Airway dehydration is a major manifestation of cystic fibrosis (CF), resulting in thick, tenacious mucus secretion that impedes efficient gas exchange. Aerosolized amiloride has been used to block hyperactive Na+ reabsorption in the CF lung, but clinical outcomes have been less than optimal. In the Fast Forward section of J. Pharmacol. Exp. Ther., Hirsh et al. report the development of a promising, long-acting amiloride analog, 552-02, which was specifically designed for use in CF. As compared to amiloride, its potency is two orders of magnitude greater; its binding is far less reversible; its systemic absorption is much slower than that of the parent compound; and it is compatible with current hypertonic saline therapy. Most notably, 552-02 produced a sustained increase in mucociliary clearance in sheep, an effect not observed with amiloride.

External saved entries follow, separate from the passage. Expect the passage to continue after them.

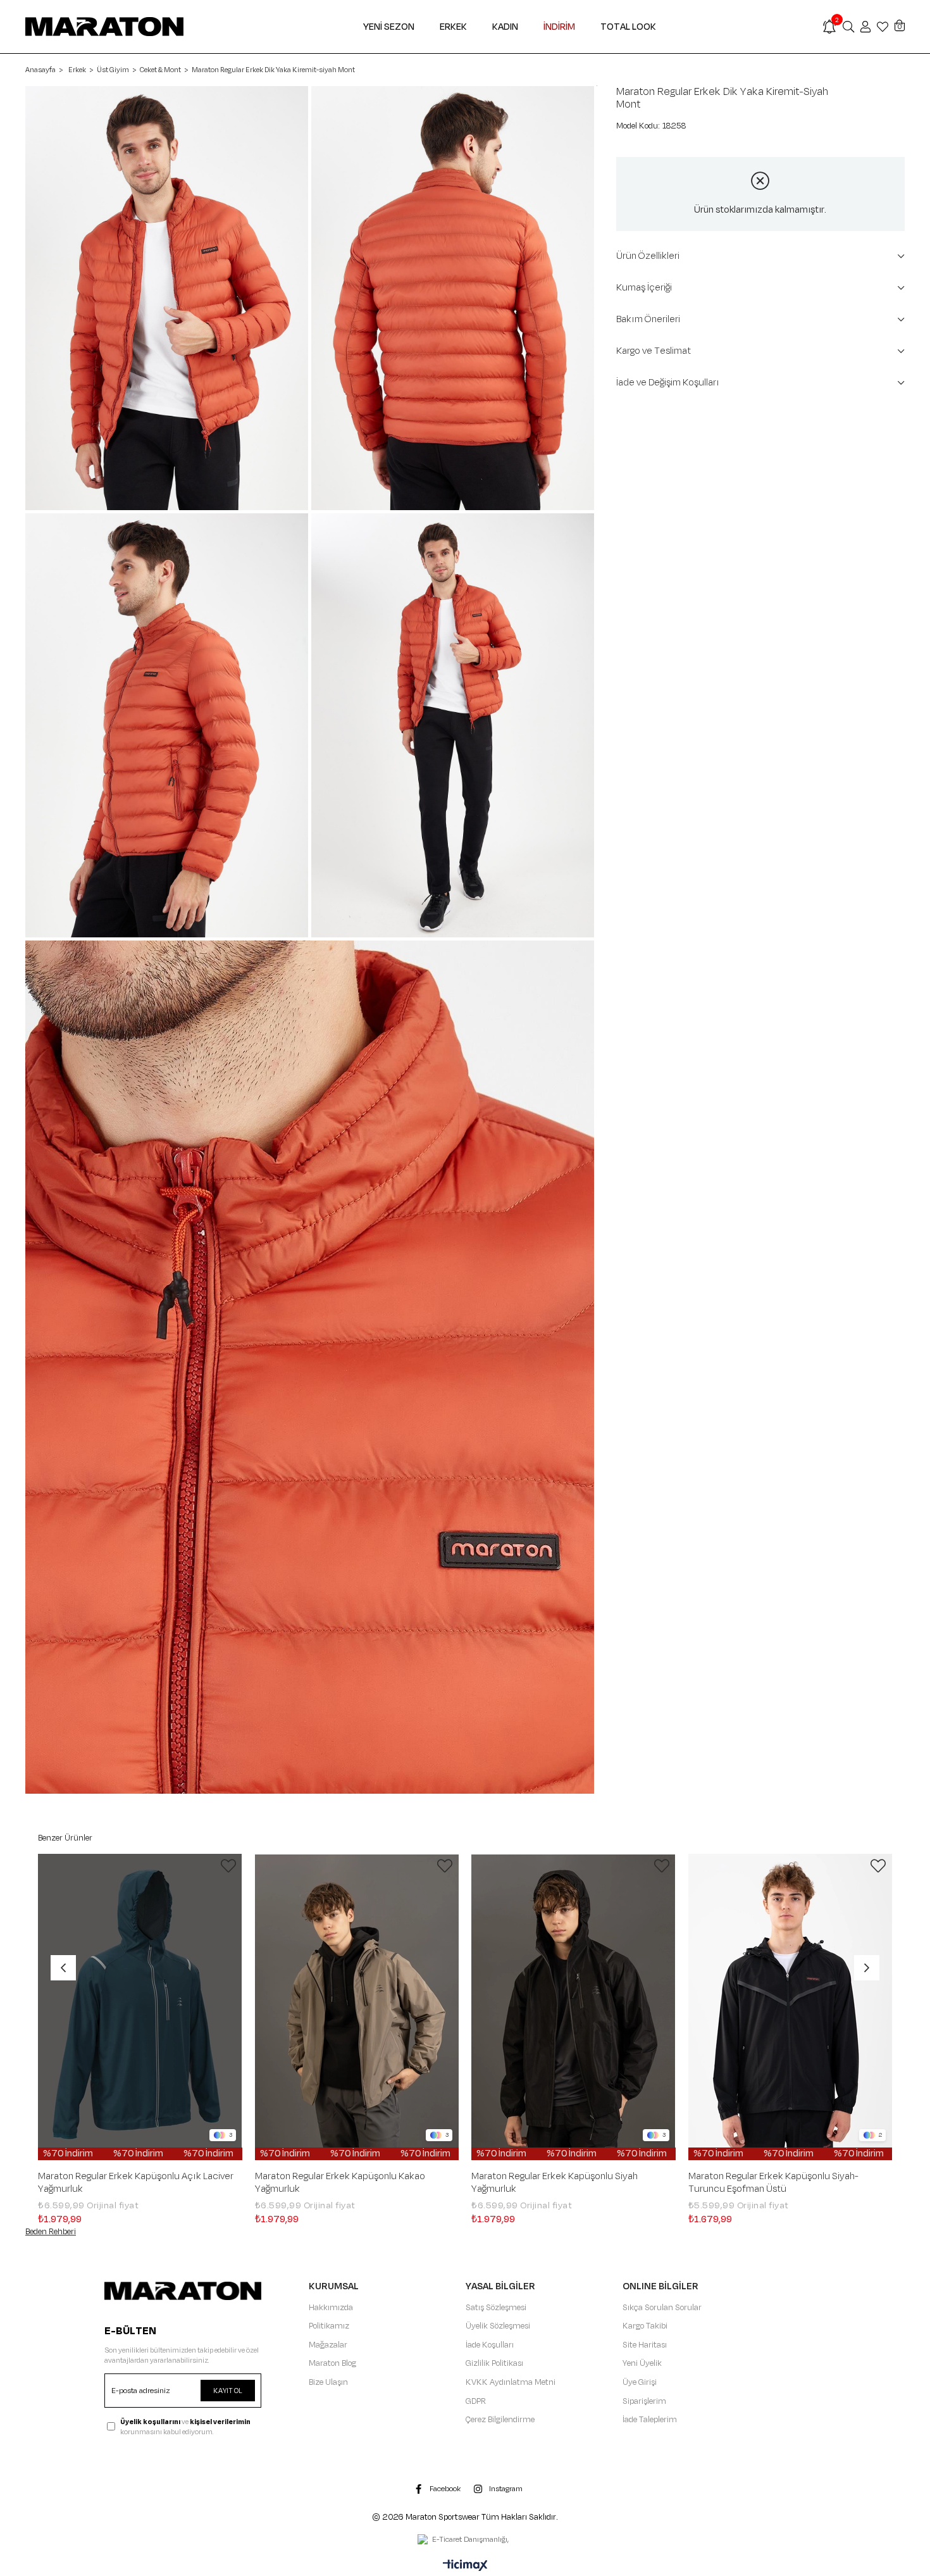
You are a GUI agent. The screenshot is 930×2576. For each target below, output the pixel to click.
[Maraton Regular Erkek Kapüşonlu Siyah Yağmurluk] (573, 2007)
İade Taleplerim (650, 2419)
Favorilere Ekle (228, 1866)
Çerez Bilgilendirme (500, 2419)
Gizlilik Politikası (494, 2363)
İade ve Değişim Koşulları (667, 382)
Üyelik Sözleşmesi (498, 2326)
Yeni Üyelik (642, 2363)
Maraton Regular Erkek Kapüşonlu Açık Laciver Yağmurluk (135, 2183)
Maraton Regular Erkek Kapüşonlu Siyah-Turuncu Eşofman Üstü (773, 2183)
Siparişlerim (644, 2401)
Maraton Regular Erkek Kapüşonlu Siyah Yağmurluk (554, 2183)
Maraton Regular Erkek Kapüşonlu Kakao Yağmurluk (340, 2183)
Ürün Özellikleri (647, 256)
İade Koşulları (490, 2345)
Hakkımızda (331, 2307)
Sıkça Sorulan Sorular (662, 2307)
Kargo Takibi (645, 2326)
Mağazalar (328, 2345)
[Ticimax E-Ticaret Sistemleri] (465, 2566)
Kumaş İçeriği (644, 287)
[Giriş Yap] (865, 26)
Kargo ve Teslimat (653, 351)
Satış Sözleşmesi (496, 2307)
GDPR (476, 2401)
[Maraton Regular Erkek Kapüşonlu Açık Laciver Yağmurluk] (140, 2007)
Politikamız (329, 2326)
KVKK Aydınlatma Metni (510, 2382)
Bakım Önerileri (648, 319)
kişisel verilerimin (220, 2422)
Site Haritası (645, 2345)
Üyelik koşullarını (150, 2422)
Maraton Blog (332, 2363)
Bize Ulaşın (328, 2382)
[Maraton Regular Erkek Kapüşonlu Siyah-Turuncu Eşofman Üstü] (790, 2007)
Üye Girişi (640, 2382)
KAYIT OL (227, 2390)
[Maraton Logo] (182, 2291)
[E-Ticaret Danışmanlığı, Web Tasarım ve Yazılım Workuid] (465, 2540)
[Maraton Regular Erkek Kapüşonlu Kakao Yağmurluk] (357, 2007)
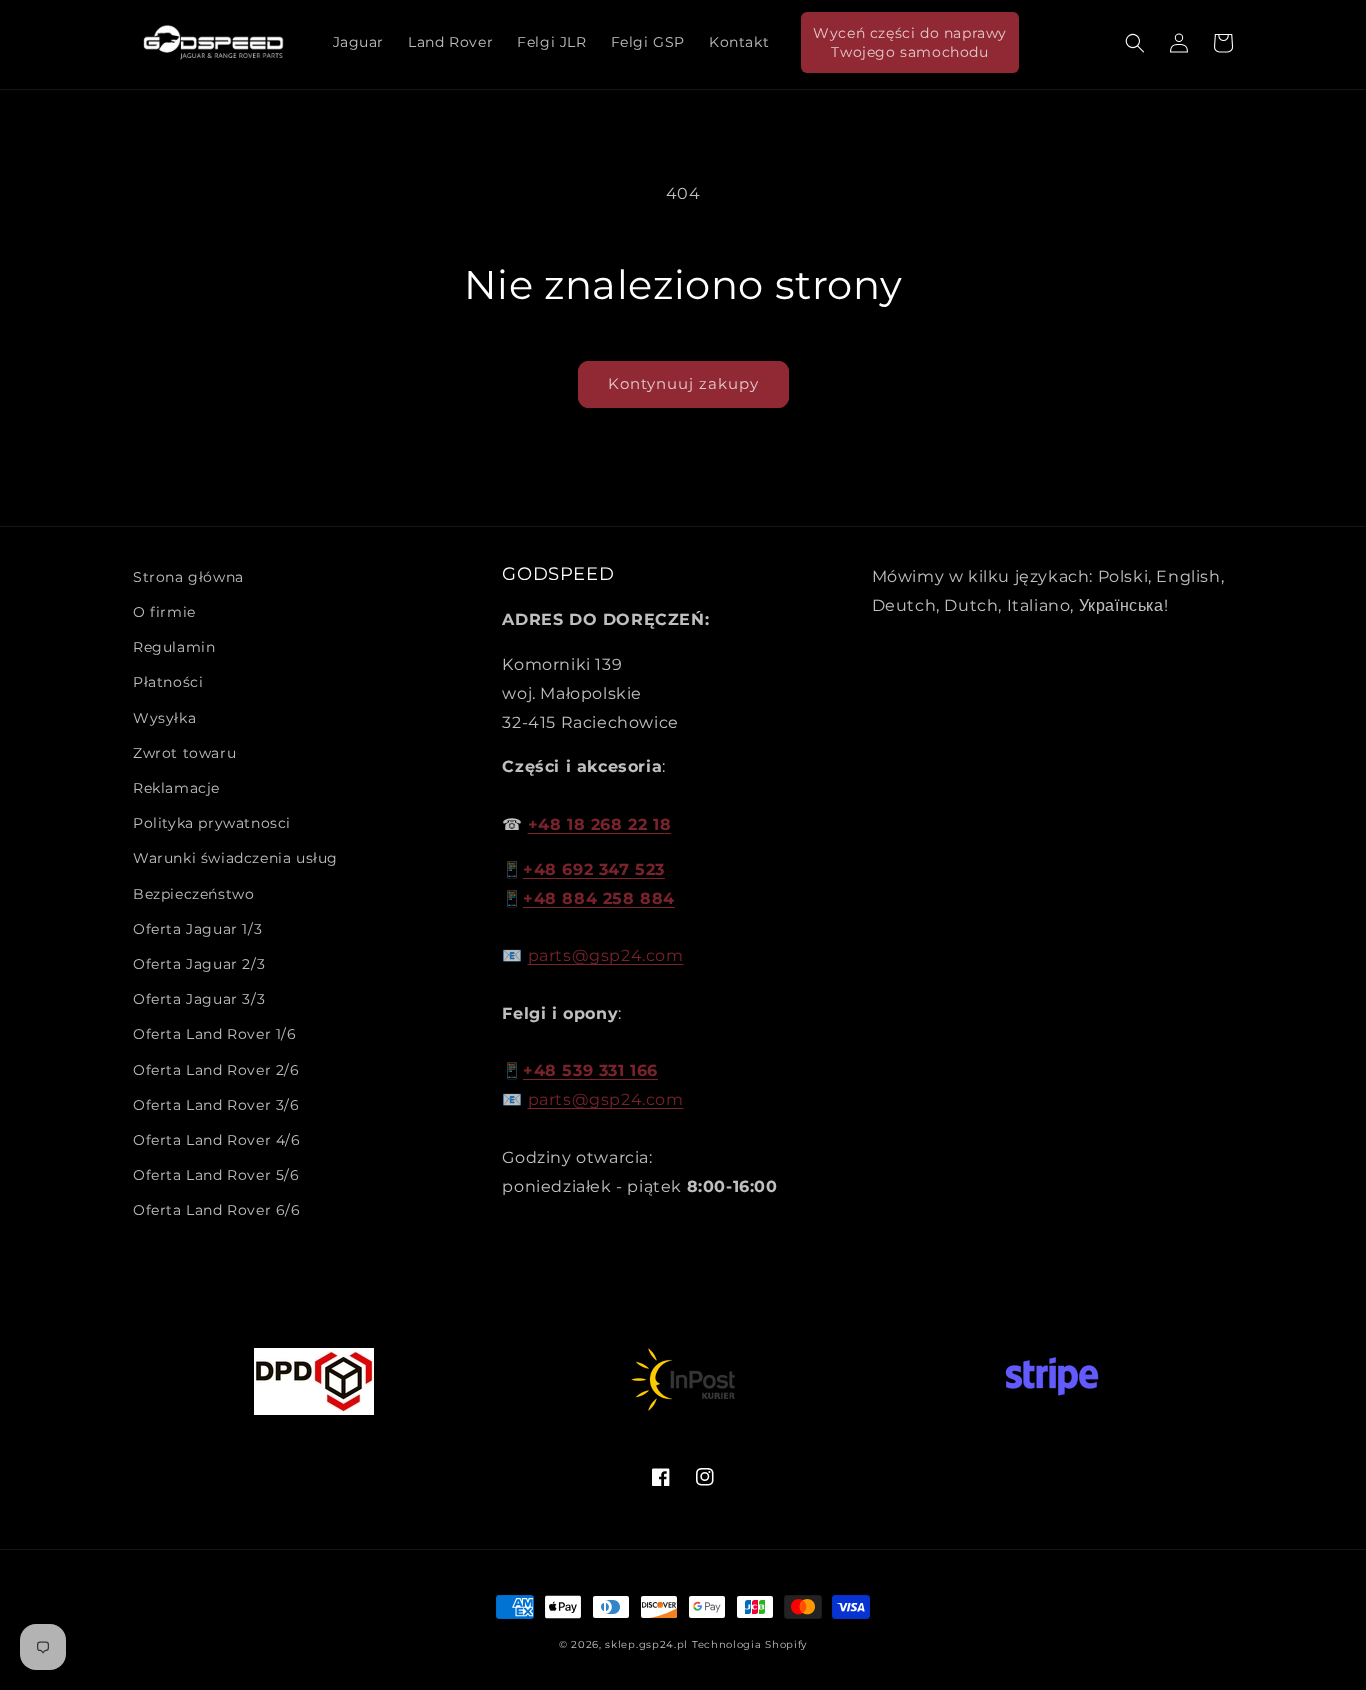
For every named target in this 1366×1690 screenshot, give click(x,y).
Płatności (168, 682)
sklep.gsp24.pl (648, 1644)
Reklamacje (176, 788)
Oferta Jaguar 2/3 (199, 964)
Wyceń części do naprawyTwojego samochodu (910, 42)
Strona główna (188, 577)
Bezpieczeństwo (193, 894)
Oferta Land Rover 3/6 (216, 1105)
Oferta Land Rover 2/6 (216, 1070)
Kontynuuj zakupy (683, 383)
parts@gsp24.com (606, 955)
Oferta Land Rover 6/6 (217, 1210)
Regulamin (174, 647)
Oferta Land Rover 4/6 (217, 1140)
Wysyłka (164, 718)
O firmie (164, 612)
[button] (1135, 43)
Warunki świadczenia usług (235, 858)
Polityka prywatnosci (212, 823)
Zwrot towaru (184, 753)
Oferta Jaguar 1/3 (197, 929)
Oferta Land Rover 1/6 (215, 1034)
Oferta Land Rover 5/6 (216, 1175)
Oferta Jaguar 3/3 (199, 999)
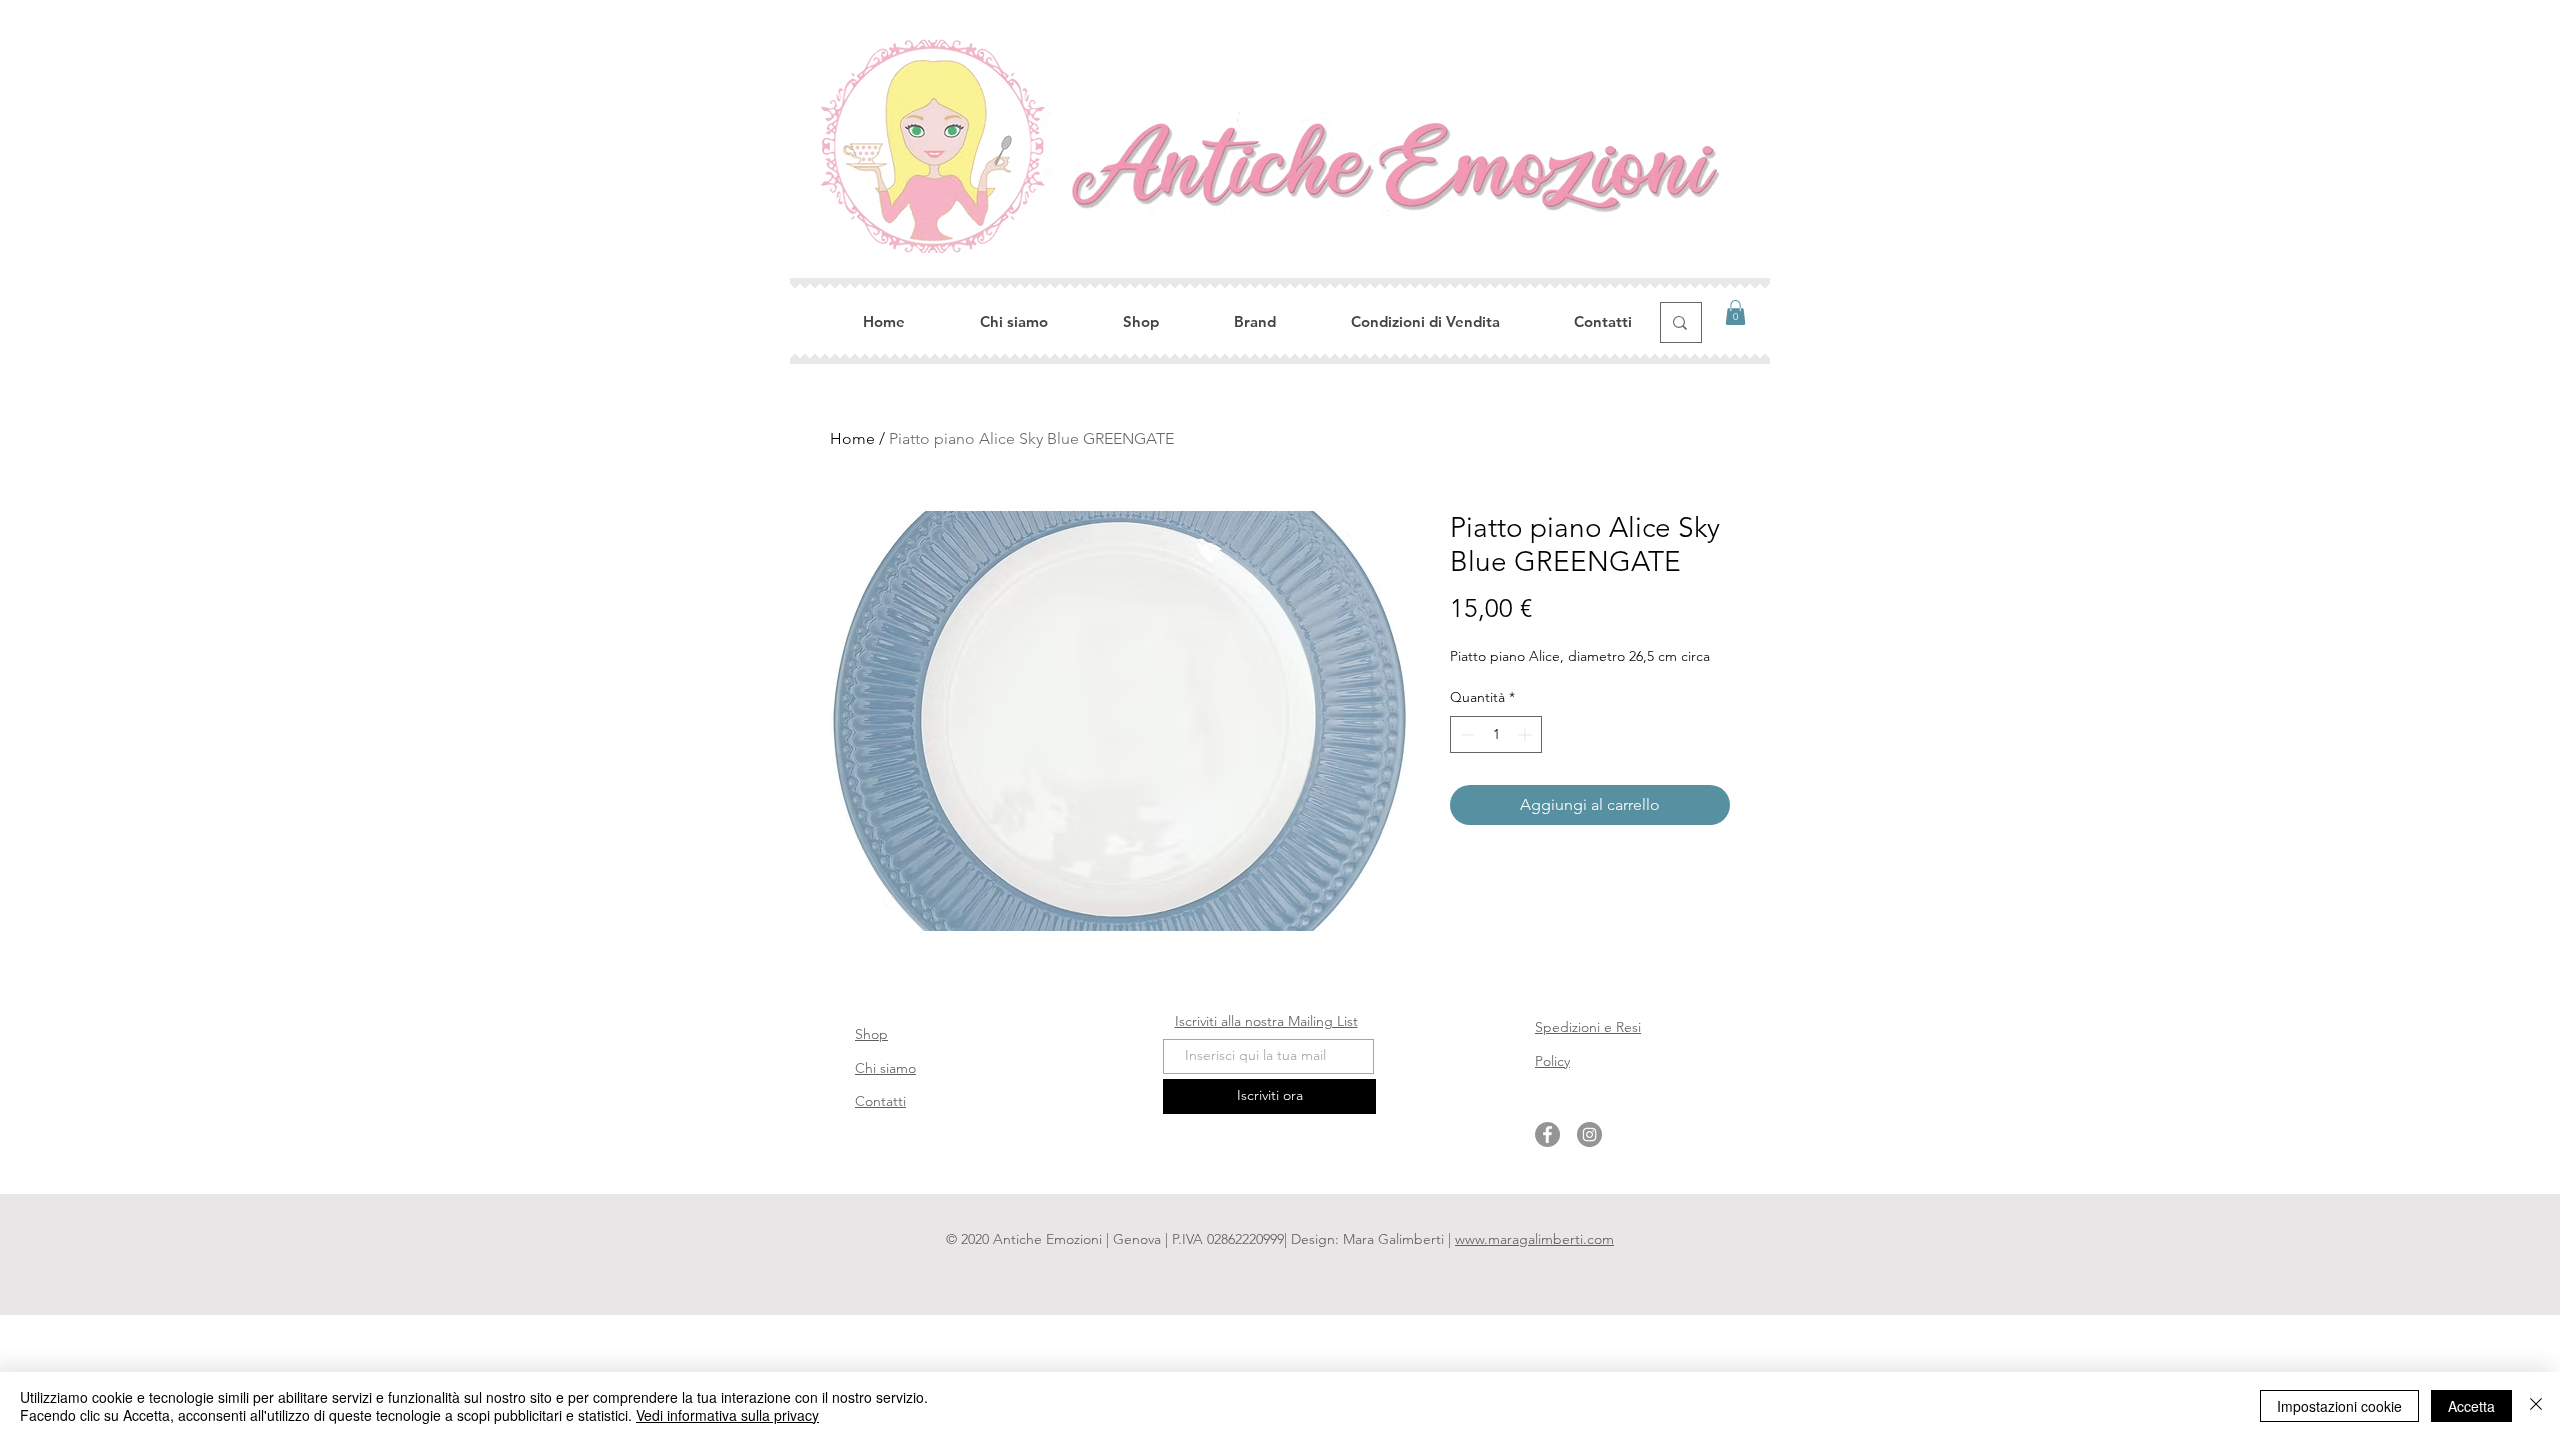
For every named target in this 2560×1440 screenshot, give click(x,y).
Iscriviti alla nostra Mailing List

Thus, 552-02, by blocking airway epithelial Na+ channels, represents a potentially exciting advance in the treatment of the CF patient. [Hirsh, A.J., Zang, J., Zamurs, A. et al. Pharmacological properties of 552-02, a novel epithelial sodium channel blocker with potential clinical efficacy for cystic fibrosis lung disease. J. Pharmacol. Exp. Ther. Epub ahead of print; doi: 10.1124/jpet.107.130443 (2008).]

—DJ Benos, University of Alabama-Birmingham

Pain: Cannabinoid and Chemokine Interconnections


Cannabinoids (CBs) have emerged as a promising class of drugs to treat pain, but the precise mechanisms and systems involved in mediating CB-induced analgesia remain unknown. Chemokines might modulate CB-mediated pain management, and indeed, in a J. Pharmacol Exp. Ther. article published online (February 15), Benamar et al. examined whether chemokines could alter CB-induced analgesia using a rodent model. Administration of the CB receptor agonist (+)-WIN 55,212-2 into the periaqueductal gray (PAG) of the midbrain resulted in a dose-dependent analgesic response that was blocked by the chemokine SDF-1α/CXCL12, when administered in the same brain region. The effect of SDF-1α/CXCL12 was mediated through the chemokine receptor CXCR4, given that a selective antagonist for this receptor reversed the effects of SDF- 1α/CXCL12. This is the first study to report that activation of the chemokine receptor CXCR4 in the PAG can interfere with CB-induced analgesia. [Benamar, K., Geller, E.B., and Adler, M.W. First in vivo evidence for a functional interaction between chemokine and cannabinoid systems in the brain. J. Pharmacol. Exp. Ther. Epub ahead of print; doi: 10.1124/jpet.107.135053 (2008).]

—TV Khroyan, SRI International

Antipsychotic-Mediated Neuroplasticity


Abnormal communication between brain dopaminergic and glutamatergic systems could be critical for eliciting psychosis. Antipsychotics targeting monoaminergic systems are used to treat schizophrenia. How antipsychotic treatments affect glutamatergic synapse remains unexplored. In the Fast Forward edition of Mol. Pharmacol., Fumagalli et al. investigate the dynamic regulation of glutamatergic postsynaptic activity in the prefrontal cortex induced by chronic treatment with the antipsychotics haloperidol and olanzapine. Analysis of neuronal subcellular fractions revealed that haloperidol, but not olanzapine, causes multilevel adaptations at the glutamate synapse involving reduced amounts of glutamate NMDA receptor subunits NR1 and NR2A and scaffolding protein PSD-95. In addition, deficient trafficking of GluR1 to the membrane and changes in the total and phosphorylated levels of CaMKII at synaptic sites were observed. This study provides a novel perspective for understanding chronic antipsychoticinduced neuroplasticity that could be critical for beneficial or side effects of different classes of antipsychotics. [Fumagalli, F., Frasca, A., Racagni, G., and Riva, M.A. Dynamic regulation of glutamatergic post-synaptic activity in rat prefrontal cortex by repeated administration of antipsychotic drugs. Mol. Pharmacol. Epub ahead of print; doi:10.1124/mol.107.043786 (2008).]